Effective oncolytic vaccinia therapy for human sarcomas.
Academic Article
Overview
abstract
BACKGROUND: Approximately one fourth of bone and soft-tissue sarcomas recur after prior treatment. GLV-1h68 is a recombinant, replication-competent vaccinia virus that has been shown to have oncolytic effects against many human cancer types. We sought to determine whether GLV-1h68 could selectively target and lyse a panel of human bone and soft-tissue sarcoma cell lines in vitro and in vivo.

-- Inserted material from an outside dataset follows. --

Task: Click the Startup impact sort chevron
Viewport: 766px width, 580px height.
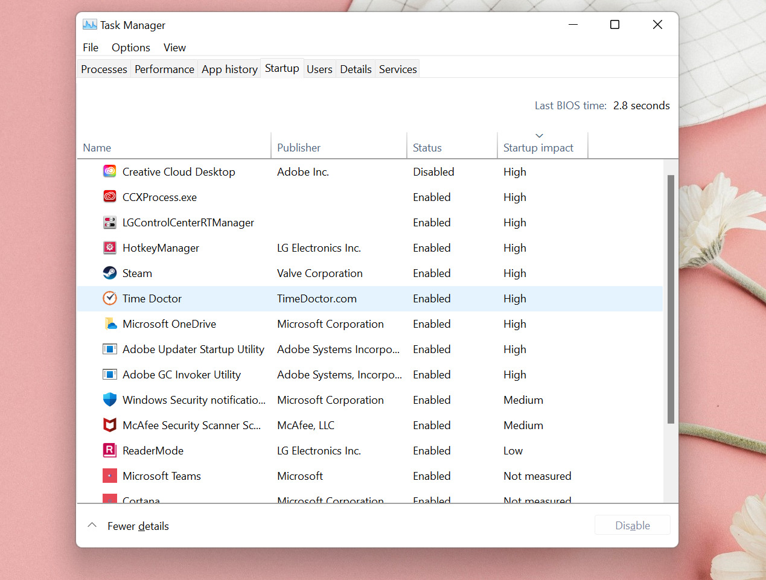Action: click(539, 136)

METHODS: GLV-1h68 was tested in a panel of four cell lines including: fibrosarcoma HT-1080, osteosarcoma U-2OS, fibrohistiocytoma M-805, and rhabdomyosarcoma HTB-82. Gene expression, infectivity, viral proliferation, and cytotoxicity were characterized in vitro. HT-1080 xenograft flank tumors grown in vivo were injected intratumorally with a single dose of GLV-1h68. RESULTS: All four cell lines supported robust viral transgene expression in vitro. At a multiplicity of infection (MOI) of five, GLV-1h68 was cytotoxic to three cell lines, resulting in >80% cytotoxicity over 7 d. In vivo, a single injection of GLV-1h68 into HT-1080 xenografts exhibited localized intratumoral luciferase activity peaking at d 2-4, with gradual resolution over 8 d and no evidence of spread to normal tissues. Treated animals exhibited near-complete tumor regression over a 28-d period without observed toxicity. CONCLUSION: GLV-1h68 has potent direct oncolytic effects against human sarcoma in vitro and in vivo. Recombinant vaccinia oncolytic virotherapy could provide a new platform for the treatment of patients with bone and soft tissue sarcomas. Future clinical trials investigating oncolytic vaccinia as a therapy for sarcomas are warranted.